DATA EXCERPTS -
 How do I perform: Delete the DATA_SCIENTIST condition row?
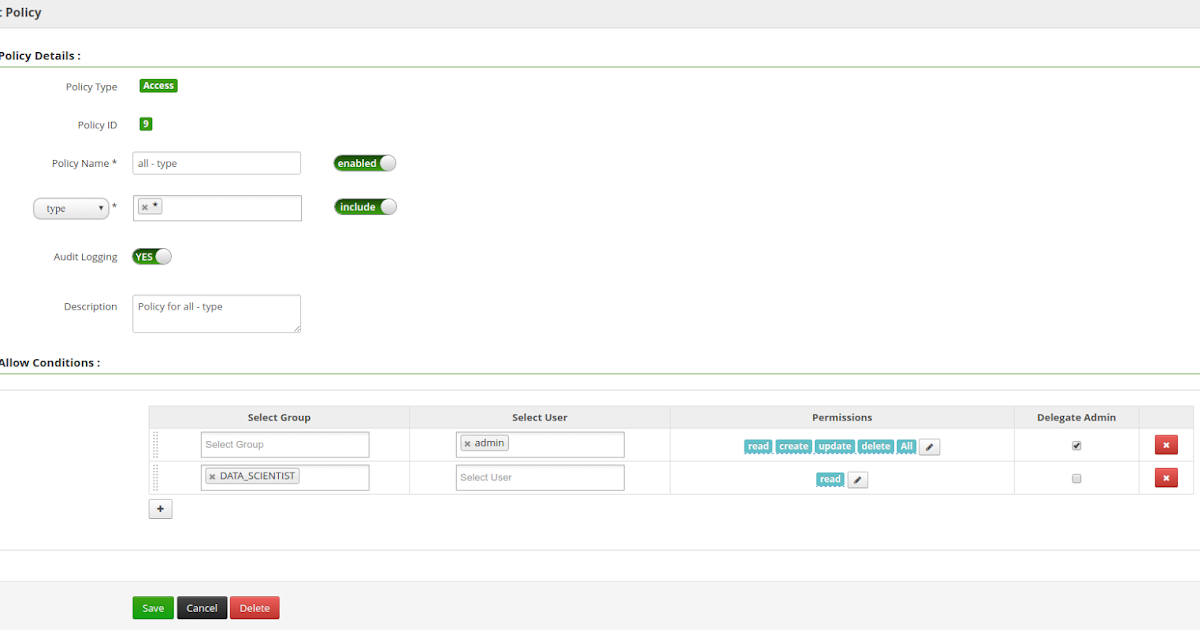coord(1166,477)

...

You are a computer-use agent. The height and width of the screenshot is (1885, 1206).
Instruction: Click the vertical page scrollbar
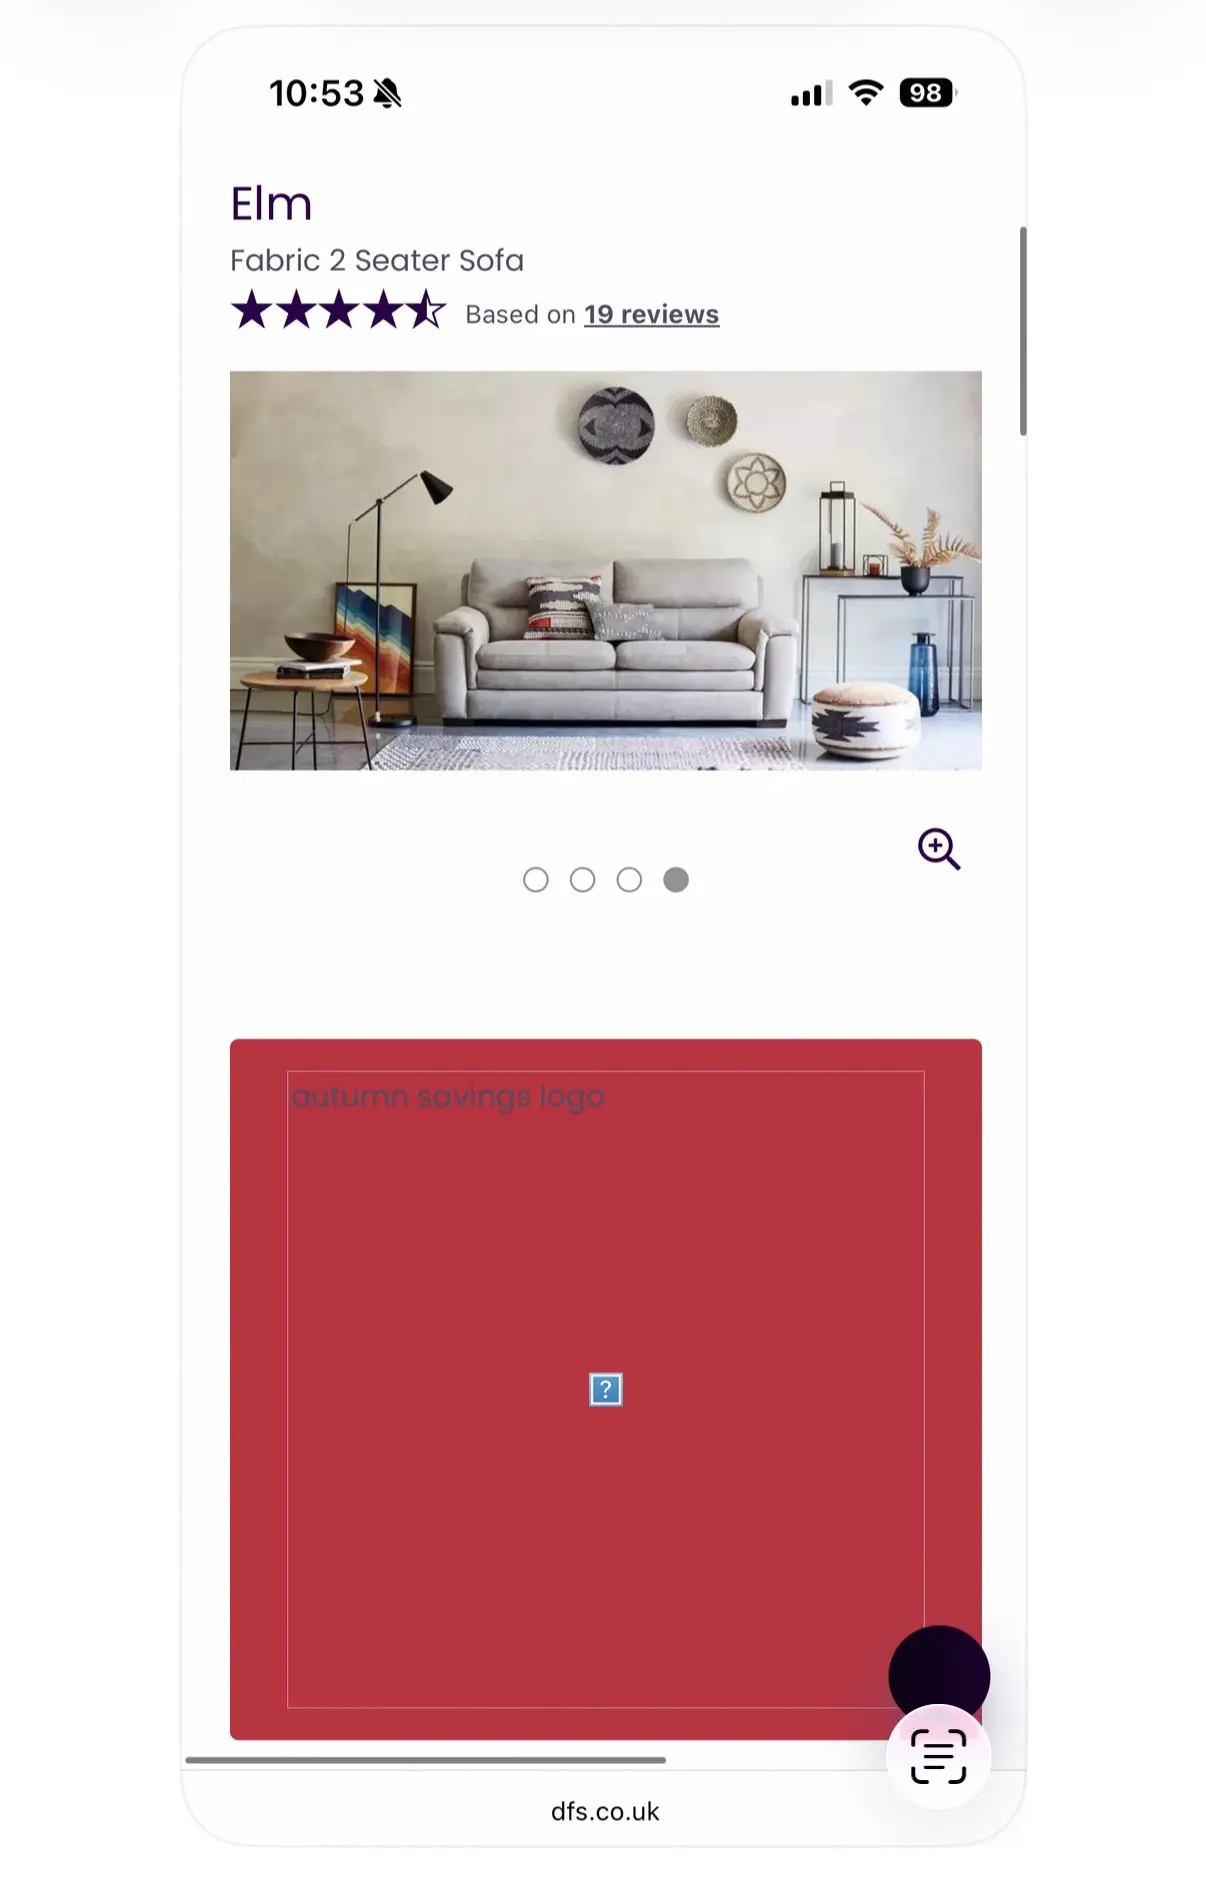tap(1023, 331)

AIM OF THE EXERCISE - Print everything in the material from the line containing "How do I perform: Delete" down to the line containing "coord(1166,477)", both lines included, without the pictures.

ANSWER TO THIS EXERCISE -
 How do I perform: Delete the DATA_SCIENTIST condition row?
coord(1166,477)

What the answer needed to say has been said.